Worse, testifying before Congress in 2007, the inspector general of the Department of Transportation, Calvin Scovel III, described instances in which repair work has been contracted out by subcontractors to uncertified shops and unlicensed mechanics. These phantom shops sometimes consist of a sole mechanic who works from the back of a truck;in 2009 testimony, Mr. Scovel told Congress that the F.A.A. had no knowledge that critical work, including jet engine replacement, had been done in shops that had been sub-subcontracted. Though drug and alcohol testing is standard for all mechanics who service planes in the United States, a Senate committee found that some overseas repair shops don’t bother with such testing.
Southwest’s near-disaster last week was the latest in a series of problems caused by metal fatigue. There was a similar incident on a Southwest flight in 2009 and one involving an American Airlines Boeing 757 last year.
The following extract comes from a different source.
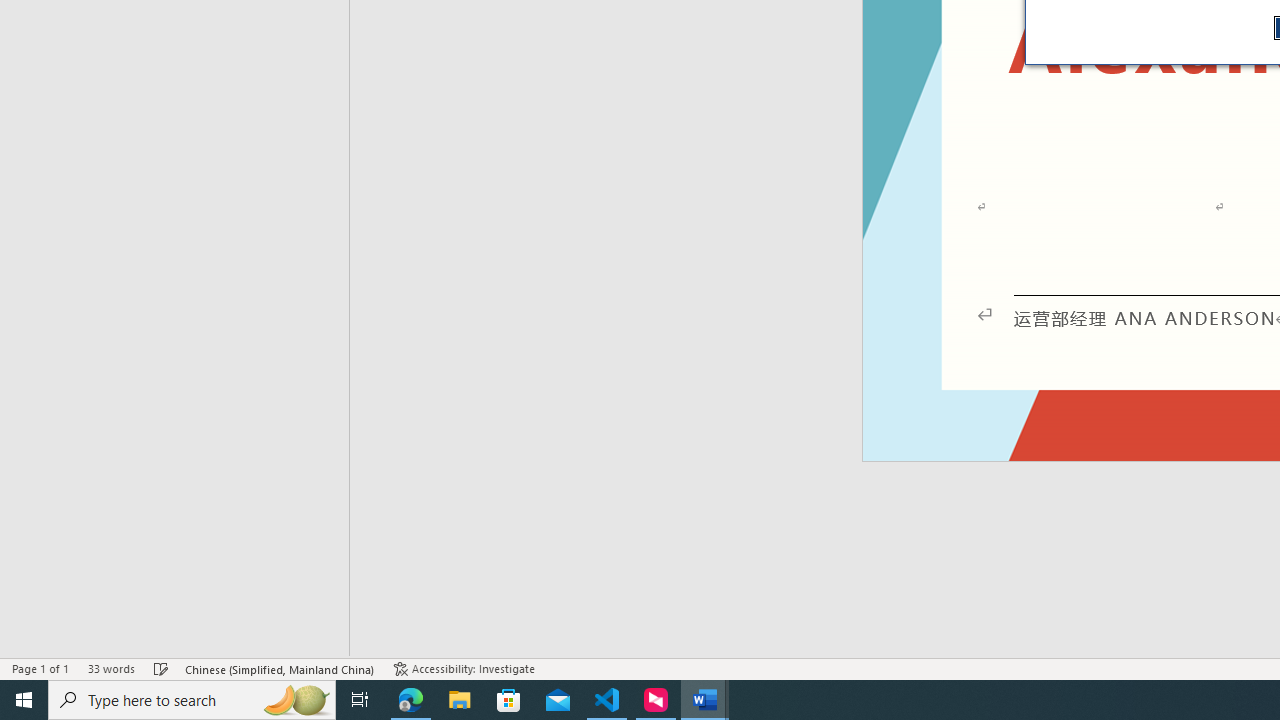  What do you see at coordinates (40, 669) in the screenshot?
I see `'Page Number Page 1 of 1'` at bounding box center [40, 669].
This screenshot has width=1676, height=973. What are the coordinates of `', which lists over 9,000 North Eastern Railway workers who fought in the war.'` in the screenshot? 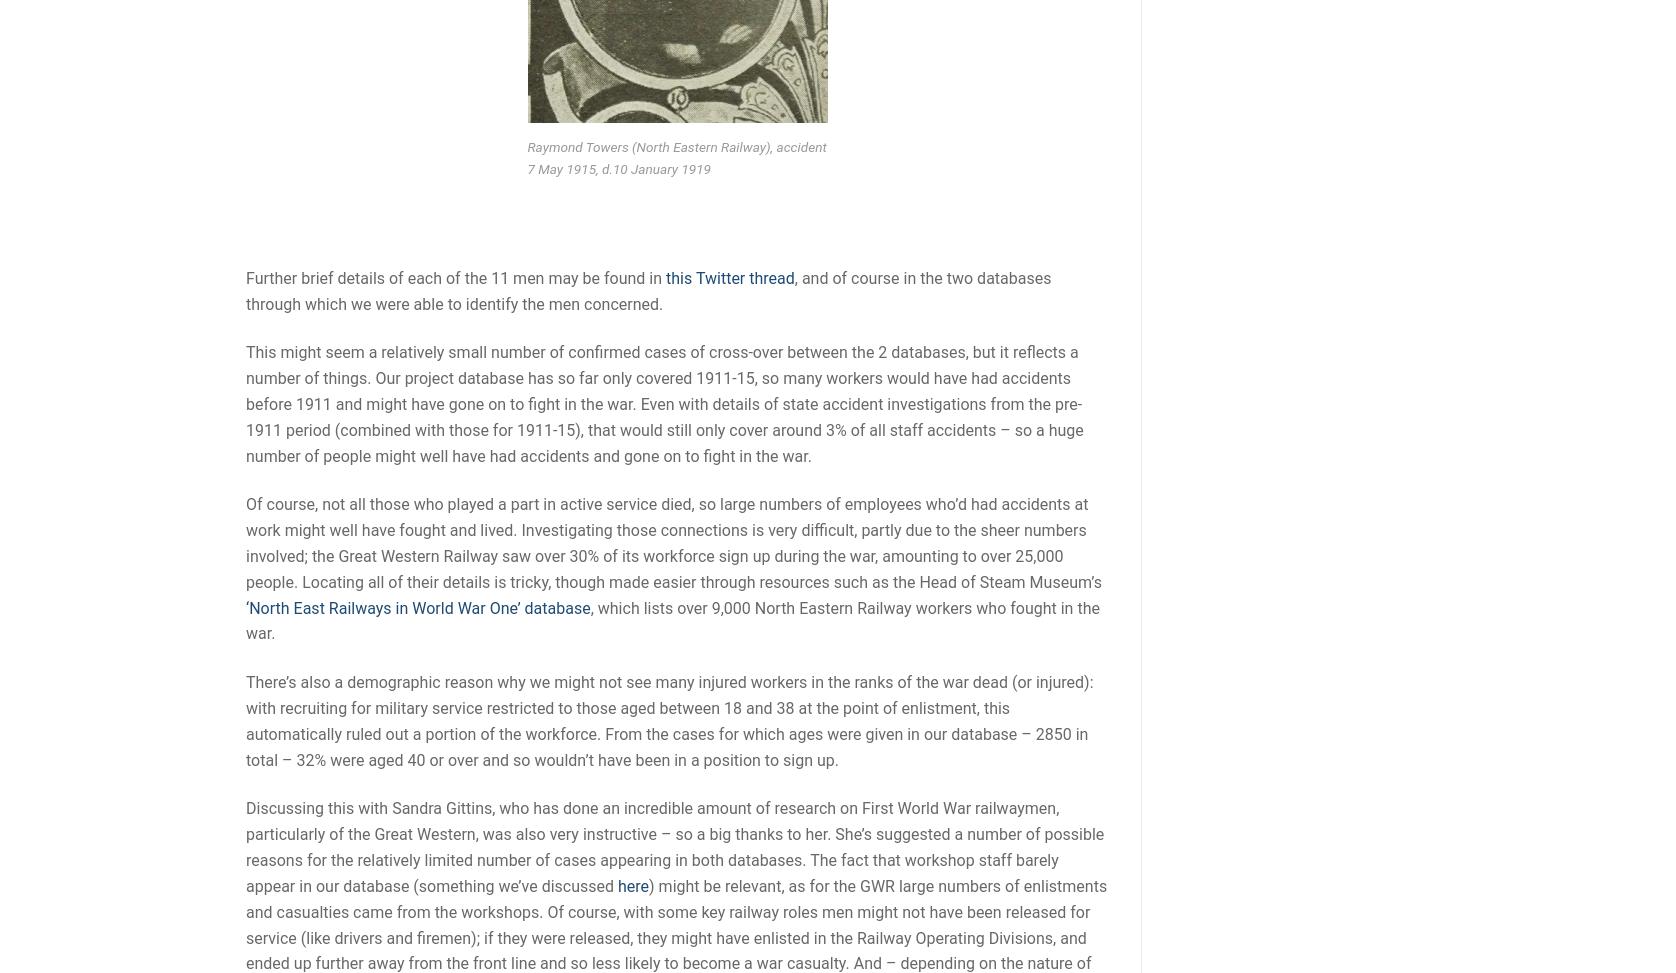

Most chillingly, in 1988 a flight attendant was sucked out of an 18-foot hole in an Aloha Airlines plane 24,000 feet above the Pacific Ocean.
After the rip in Southwest Flight 812’s roof last week, the airline announced it would create additional inspection programs for its 737 fleet.
Now it’s up to the safety board to determine if last week’s events were due in part or in whole to Southwest’s maintenance program and or to the aviation agency’s oversight of that program.
The United States is justifiably proud of its commercial aviation safety record. But that record was built on hard work and forward thinking; cutbacks in the aviation agency’s budget will make it difficult for commercial airlines to maintain that record.
Aviation safety transcends party politics. White-knuckle moments onboard stricken commercial airlines shed light on the dangers of unsupervised maintenance — particularly if that light is shining through a gaping hole in the fuselage of a Boeing 737.
William J. McGee, the consumer advocate on the Department of Transportation’s Future of Aviation Advisory Committee in 2010, is writing a book about the airline industry.